ACE2 siRNA blocks rS1p pro-inflammatory effects in human endothelial cells. (A) ACE2 siRNA efficiency. Human endothelial cells (hMEC) were stimulated with rS1p (0.66 μg/mL) for 24 h for assessment of IL-6 (B) and MCP-1 (C) production, ICAM-1 (D) and PAI-1 (E) protein expression, and microparticles formation (F) in the presence or absence of ACE2 siRNA (n = 9).
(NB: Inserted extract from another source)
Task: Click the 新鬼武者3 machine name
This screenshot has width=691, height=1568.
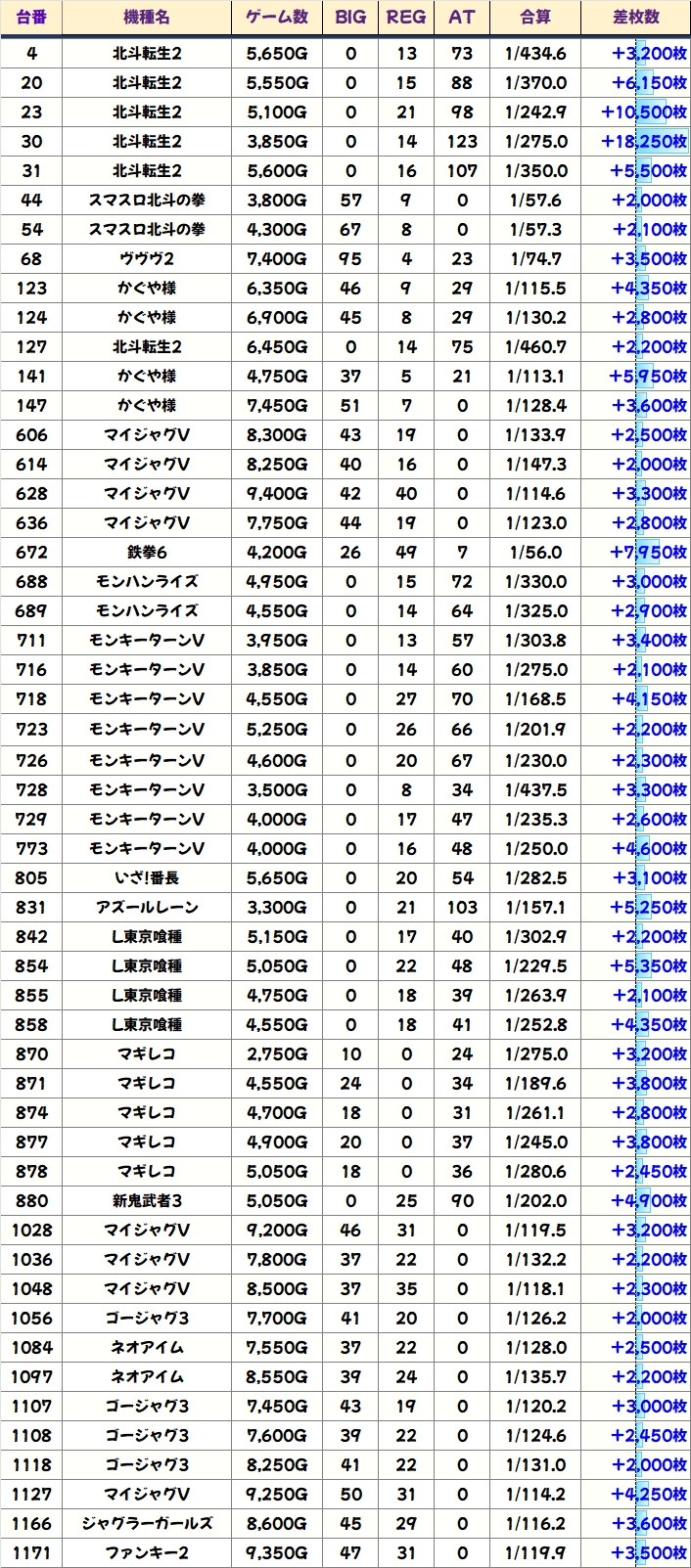Action: click(x=147, y=1201)
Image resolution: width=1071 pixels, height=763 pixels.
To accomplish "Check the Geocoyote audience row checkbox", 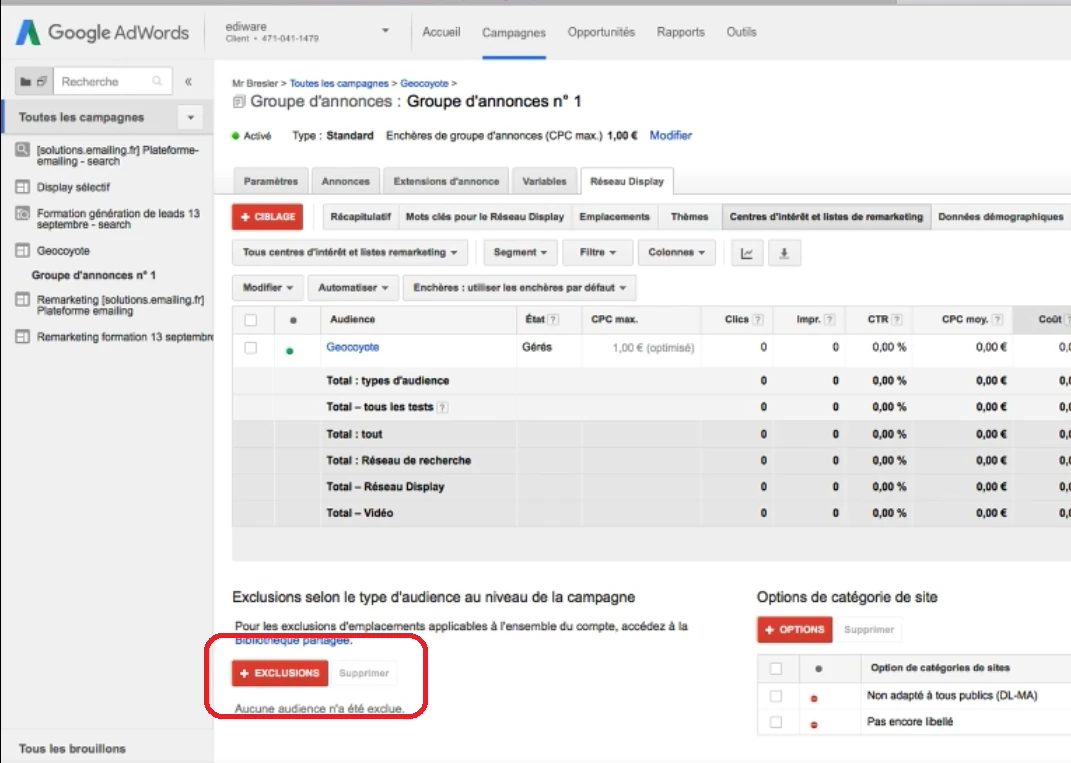I will click(251, 348).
Data are expressed as ± SEM; *p < 0.05 control (Ctl) (non-stimulated cells) vs. rS1p stimulated cells; ^†p < 0.05 rS1p stimulated cells vs. rS1p stimulated cells treated with ACE2 siRNA after student’s t-test (A) or 1-way ANOVA followed by Tukey’s post-hoc test. Original blots are presented in Supplementary Figs. S15, S16 and S17.

Figure 6

ACE2 siRNA blocks pro-inflammatory signalling activated by rS1p in human endothelial cells. Human endothelial cells (hMEC) were stimulated with rS1p (0.66 μg/mL) for 10 min for assessment of ERK1/2 (A), NFκB (B) and eNOS (C) phosphorylation in the presence or absence of ACE2 siRNA (n = 9). Human embryonic kidney (HEK) cells expressing (HEK293-ACE2) or not (HEK293) ACE2 (D) were stimulated with rS1p (0.66 μg/mL) for 24 for assessment of IL-8 production (E). Data are expressed as ± SEM; *p < 0.05 control (Ctl) (non-stimulated cells) vs. rS1p stimulated cells or HEK293 vs. HEK293-ACE2 non-stimulated cells; ^†p < 0.05 rS1p stimulated cells vs. rS1p stimulated cells treated with ACE2 siRNA or rS1p stimulated HEK293 cells vs. rS1p stimulated HEK293-ACE2 cells; ^‡p < 0.05 ACE siRNA vs. rS1p stimulated cells treated with ACE2 siRNA after 1-way ANOVA followed by Tukey’s post-hoc test. Original blots are presented in Supplementary Figs. S18, S19, S20 and S21.